APS News

December 2015 (Volume 24, Number 11)

First Elected APS Treasurer: James Hollenhorst

By Emily Conover

James Hollenhorst
Photo: Emily Conover

James Hollenhorst

When APS revised its governance structure last year, a new elected position on the Board of Directors was created: treasurer. The first person to fill that role will be James Hollenhorst, senior director of technology at Agilent Technologies. He takes over for Interim Treasurer and Past President Malcolm Beasley on January 1, 2016.

As the first elected treasurer, Hollenhorst will play a part in defining the responsibilities of the position. “I think that it’s an important role, and it’s exciting that it’s a new role that is being created, so there won’t be a tremendous amount of legacy that I’ll have to conform to,” he said.

Hollenhorst believes that the governance reform that created his new role has strengthened the Society. “We’re really on a much firmer foundation — a more professionally managed operation — now, through those corporate governance changes.”

As treasurer, his main responsibilities, Hollenhorst said, will be to make sure that financial planning within APS is well managed, that the right processes are in place to monitor the Society’s finances, and that there’s a solid system of strategic budget planning. Finally, he will oversee the investment of the APS endowment. “Thankfully we don’t have a bunch of volunteer physicists who are deciding how the money is invested, but we have professionals who do that for us,” Hollenhorst joked. “But, we have some very smart physicists on the Investment Committee who are ... reviewing what our financial consultants are doing,” he added. The Investment Committee reviews the performance of the Society’s investments manager and the inverstment policies of the Society.

After completing his Ph.D. at Stanford, Hollenhorst worked at Bell Labs for over a decade, focusing on semiconductor device physics. He then moved to Hewlett-Packard (HP) Labs, and later the HP spin-off company Agilent. At HP he worked initially on superconductivity, before eventually becoming director of electronics research for Agilent. Later, he took on the role of director of life sciences and chemical analysis research, before assuming his current position as senior director of technology.

Through his years in laboratory management, Hollenhorst has experience budgeting and dealing with finances, and he’s “always had an interest in the financial end of things,” he said. But “I’m first and foremost a physicist and not a financial person.”
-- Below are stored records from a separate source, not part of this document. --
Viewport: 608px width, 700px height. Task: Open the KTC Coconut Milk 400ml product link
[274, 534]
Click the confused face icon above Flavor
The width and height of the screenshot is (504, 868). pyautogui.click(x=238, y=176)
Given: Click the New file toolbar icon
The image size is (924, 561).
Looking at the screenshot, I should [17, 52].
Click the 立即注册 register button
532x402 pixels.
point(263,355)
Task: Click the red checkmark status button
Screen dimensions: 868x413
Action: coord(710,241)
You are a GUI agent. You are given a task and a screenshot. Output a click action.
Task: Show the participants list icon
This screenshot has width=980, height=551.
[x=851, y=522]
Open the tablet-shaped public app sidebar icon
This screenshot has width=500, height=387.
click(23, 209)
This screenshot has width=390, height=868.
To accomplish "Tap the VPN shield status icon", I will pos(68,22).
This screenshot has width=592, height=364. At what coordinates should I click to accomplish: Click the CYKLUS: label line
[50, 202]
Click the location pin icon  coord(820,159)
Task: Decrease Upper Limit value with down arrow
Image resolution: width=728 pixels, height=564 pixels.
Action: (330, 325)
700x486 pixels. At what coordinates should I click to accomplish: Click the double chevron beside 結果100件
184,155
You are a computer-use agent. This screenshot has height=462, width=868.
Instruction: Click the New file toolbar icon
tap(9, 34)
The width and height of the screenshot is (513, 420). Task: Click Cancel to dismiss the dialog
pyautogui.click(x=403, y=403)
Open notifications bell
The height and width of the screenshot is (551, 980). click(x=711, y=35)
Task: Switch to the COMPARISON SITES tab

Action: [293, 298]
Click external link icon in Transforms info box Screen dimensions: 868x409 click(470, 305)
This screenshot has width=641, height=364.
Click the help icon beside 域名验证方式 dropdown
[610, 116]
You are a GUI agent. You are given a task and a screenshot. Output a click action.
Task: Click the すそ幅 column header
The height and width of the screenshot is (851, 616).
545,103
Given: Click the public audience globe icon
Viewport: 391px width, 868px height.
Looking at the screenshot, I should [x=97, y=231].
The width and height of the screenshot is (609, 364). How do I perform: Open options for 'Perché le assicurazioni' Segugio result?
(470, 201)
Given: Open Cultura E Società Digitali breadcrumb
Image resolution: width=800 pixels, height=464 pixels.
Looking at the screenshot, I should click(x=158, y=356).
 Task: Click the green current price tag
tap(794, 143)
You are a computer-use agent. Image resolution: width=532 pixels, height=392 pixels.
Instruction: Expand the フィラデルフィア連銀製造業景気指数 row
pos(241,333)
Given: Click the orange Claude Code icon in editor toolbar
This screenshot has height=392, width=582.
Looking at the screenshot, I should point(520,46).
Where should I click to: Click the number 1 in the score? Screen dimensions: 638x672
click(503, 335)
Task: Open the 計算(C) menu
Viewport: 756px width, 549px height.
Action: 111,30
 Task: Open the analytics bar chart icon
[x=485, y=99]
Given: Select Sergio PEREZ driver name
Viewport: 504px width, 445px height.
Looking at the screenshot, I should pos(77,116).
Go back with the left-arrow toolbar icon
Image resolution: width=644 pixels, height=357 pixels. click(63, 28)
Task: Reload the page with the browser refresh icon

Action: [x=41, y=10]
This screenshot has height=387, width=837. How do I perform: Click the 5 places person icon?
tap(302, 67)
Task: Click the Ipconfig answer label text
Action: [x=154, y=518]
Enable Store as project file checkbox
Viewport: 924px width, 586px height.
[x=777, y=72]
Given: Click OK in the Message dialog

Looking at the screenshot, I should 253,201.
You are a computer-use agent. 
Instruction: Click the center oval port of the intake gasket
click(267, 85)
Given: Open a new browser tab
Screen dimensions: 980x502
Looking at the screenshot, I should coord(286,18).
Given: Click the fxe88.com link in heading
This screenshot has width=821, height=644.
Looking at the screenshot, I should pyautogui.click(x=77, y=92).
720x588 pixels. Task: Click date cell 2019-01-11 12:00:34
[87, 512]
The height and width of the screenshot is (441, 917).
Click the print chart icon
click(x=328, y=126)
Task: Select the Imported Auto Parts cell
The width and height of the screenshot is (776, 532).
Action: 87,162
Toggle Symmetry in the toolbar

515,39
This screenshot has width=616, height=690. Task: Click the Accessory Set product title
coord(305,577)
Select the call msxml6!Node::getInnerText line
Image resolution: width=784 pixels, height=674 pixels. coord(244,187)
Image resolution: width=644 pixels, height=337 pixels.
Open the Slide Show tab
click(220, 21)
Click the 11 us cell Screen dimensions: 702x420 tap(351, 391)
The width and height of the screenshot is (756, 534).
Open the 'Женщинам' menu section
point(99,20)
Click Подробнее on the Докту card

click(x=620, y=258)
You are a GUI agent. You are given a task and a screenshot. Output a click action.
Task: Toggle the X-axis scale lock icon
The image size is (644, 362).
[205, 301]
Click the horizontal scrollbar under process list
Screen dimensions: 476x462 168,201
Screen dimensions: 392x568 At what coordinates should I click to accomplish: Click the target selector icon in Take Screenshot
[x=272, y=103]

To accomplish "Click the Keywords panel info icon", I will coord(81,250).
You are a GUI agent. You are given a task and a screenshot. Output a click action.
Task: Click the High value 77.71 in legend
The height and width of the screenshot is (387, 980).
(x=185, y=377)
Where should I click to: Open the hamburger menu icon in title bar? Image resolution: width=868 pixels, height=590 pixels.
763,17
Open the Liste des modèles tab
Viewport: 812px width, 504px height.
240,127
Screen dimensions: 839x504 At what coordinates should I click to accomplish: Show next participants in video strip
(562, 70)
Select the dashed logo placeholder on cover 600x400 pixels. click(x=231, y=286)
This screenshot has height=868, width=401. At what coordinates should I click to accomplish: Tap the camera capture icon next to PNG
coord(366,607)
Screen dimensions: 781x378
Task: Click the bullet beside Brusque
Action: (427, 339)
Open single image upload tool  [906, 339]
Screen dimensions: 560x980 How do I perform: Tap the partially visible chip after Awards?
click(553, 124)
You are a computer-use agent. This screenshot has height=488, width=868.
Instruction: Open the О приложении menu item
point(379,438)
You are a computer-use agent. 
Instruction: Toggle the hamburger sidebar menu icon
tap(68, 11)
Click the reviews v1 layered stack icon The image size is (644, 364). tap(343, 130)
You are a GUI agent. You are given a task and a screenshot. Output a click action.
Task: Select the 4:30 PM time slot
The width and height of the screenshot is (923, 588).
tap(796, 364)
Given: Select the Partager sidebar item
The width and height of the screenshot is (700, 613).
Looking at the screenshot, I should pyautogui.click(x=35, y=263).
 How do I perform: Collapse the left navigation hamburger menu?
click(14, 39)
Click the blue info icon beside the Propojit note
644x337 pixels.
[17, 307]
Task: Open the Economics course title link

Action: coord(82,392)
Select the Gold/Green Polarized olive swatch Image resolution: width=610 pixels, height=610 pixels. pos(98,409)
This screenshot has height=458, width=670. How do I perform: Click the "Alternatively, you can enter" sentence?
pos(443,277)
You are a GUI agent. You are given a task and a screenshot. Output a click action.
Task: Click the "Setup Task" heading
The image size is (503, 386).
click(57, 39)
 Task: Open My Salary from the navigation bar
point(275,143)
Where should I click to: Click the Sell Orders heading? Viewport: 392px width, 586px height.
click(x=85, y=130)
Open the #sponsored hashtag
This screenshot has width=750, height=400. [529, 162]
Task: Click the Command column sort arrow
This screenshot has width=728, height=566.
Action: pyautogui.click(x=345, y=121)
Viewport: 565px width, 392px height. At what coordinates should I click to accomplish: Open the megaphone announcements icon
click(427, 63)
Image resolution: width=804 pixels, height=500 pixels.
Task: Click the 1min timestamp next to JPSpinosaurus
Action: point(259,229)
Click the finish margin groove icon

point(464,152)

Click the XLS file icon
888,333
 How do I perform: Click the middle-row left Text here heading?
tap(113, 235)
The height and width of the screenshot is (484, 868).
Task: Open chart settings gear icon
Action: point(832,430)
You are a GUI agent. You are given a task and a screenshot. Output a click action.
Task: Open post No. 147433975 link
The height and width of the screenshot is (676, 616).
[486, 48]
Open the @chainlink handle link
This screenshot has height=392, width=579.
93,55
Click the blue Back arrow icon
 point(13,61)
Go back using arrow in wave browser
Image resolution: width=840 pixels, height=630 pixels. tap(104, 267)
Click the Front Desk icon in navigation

APS is a healthy organization, Hollenhorst said. “They obviously have the best physics journals in the world and provide benefits to members and to society that are something to be very proud of.” But navigating the waters of the open-access publishing movement is a prominent challenge he foresees. “That’s a trend that goes well beyond scientific publishing,” he said. “Everybody these days wants all information to be free, and yet it costs a lot of money to produce quality information.”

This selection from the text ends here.